TechFlow rapporte que, le 4 février, QCP a publié un bulletin indiquant une intensification de la volatilité du bitcoin ces derniers temps, avec une chute à environ 72 900 dollars américains, son plus bas niveau depuis l’élection présidentielle américaine. Le cours a ensuite rebondi après l’adoption par la Chambre des représentants des États-Unis d’un projet de loi allouant 1 200 milliards de dollars et mettant fin partiellement à la fermeture temporaire du gouvernement. Il teste actuellement un retour au-dessus de 75 000 dollars.
Bien que le risque de fermeture temporaire du gouvernement soit momentanément atténué, les fonds destinés à la sécurité intérieure n’ont été prolongés que jusqu’au 13 février, ce qui laisse subsister un nouveau risque d’échéance. Par ailleurs, Donald Trump a désigné Kevin Warsh comme prochain président de la Réserve fédérale américaine (Fed) ; sa position en faveur d’une réduction accélérée du bilan de la Fed attire l’attention des marchés et pourrait influencer la performance des actifs à risque ainsi que l’évolution du dollar.
Le marché des options montre que, même si le cours au comptant rebondit, la volatilité implicite à court terme demeure élevée, ce qui traduit une prime au risque persistante pour la période récente.
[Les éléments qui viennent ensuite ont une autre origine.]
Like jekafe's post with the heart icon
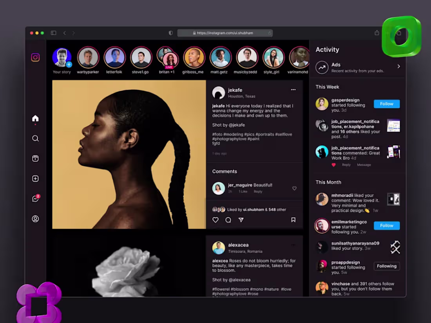(216, 220)
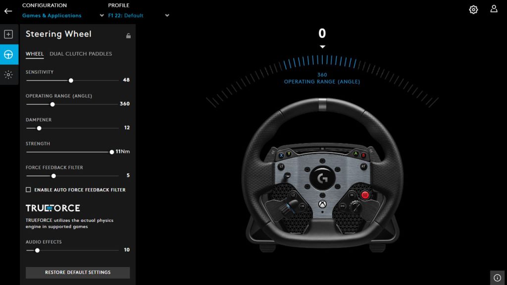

Le skew baissier est nettement accentué, reflétant l’inquiétude croissante des investisseurs face au risque d’un effondrement brutal. Selon l’analyse, le seuil de 75 000 dollars constitue un point charnière : s’il est maintenu et si la situation des liquidités se normalise, cela pourrait représenter un niveau raisonnable pour augmenter l’exposition aux actifs à risque ; en revanche, une rupture en dessous de ce niveau pourrait pousser rapidement les marchés à adopter une posture défensive.